Merle Haggard, Capitol Rarities: This 10-inch vinyl EP houses six of Haggard’s Capitol-era rarities culled from recording sessions in 1966. Side one features three unreleased tracks (“I Threw Away the Rose,” “I’m a Lonesome Fugitive” and “Loneliness Is Eating Me Alive”) recorded in Nashville in March of 1966. Side two features three unreleased tracks (“Someone Told My Story,” “Hang Up My Gloves” and another version of “I Threw Away the Rose”) recorded in Hollywood in June 1966.
Wanda Jackson, Capitol Rarities: The 10-inch vinyl EP from the queen of rockabilly spotlights six of Jackson’s Capitol-era outtakes and alternate cuts from recording sessions in the ’50s and ’60s. The first side includes three unissued tracks (“Step by Step,” “In the Middle of a Heartache” and “The Wrong Kind of Girl”) from 1956-1960, while side two features three unissued tracks (“I Cried Again,” “Before I Lose My Mind” and “To Tell You the Truth”) from 1961-1962.

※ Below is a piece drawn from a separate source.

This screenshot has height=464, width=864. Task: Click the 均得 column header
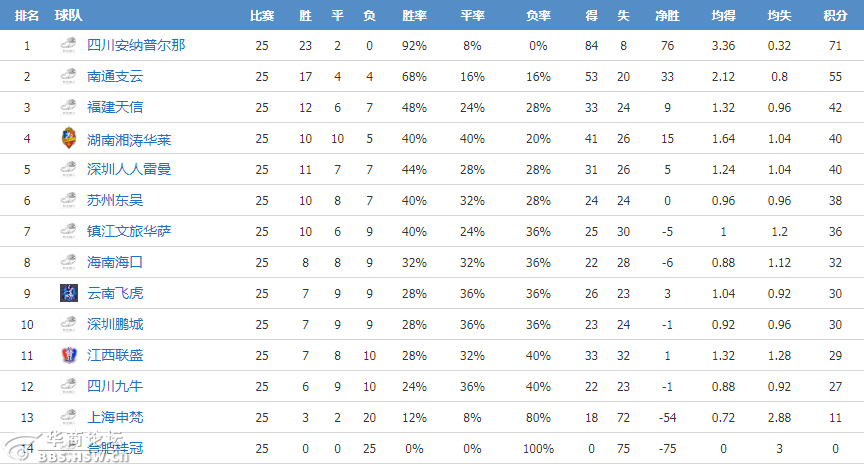[723, 15]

George Jones, United Artists Rarities: Six of Jones’ United Artists-era rarities from various recording sessions in 1960s are collected on the 10-inch vinyl EP, including two of his marvelous duets with Melba Montgomery. Side one highlights three unreleased recordings (“Let’s Go Home,” “I Saw Me” and “Will There Ever Be Another”) from 1962-1964. The flip side features three unreleased tracks (“Is This How a Broken Heart Dies,” “Wouldn’t It Be Something” and “Alabama”) from 1963-1964.
The Lumineers, Winter: Another 10-inch vinyl EP, this one contains four songs not found on the Lumineers’ self-titled debut smash, including their uniquely stripped down cover of “This Must Be the Place (Naïve Melody)” by Talking Heads. New tracks also include “Ain’t Nobody’s Problem,” “Elouise” and “Darlene.”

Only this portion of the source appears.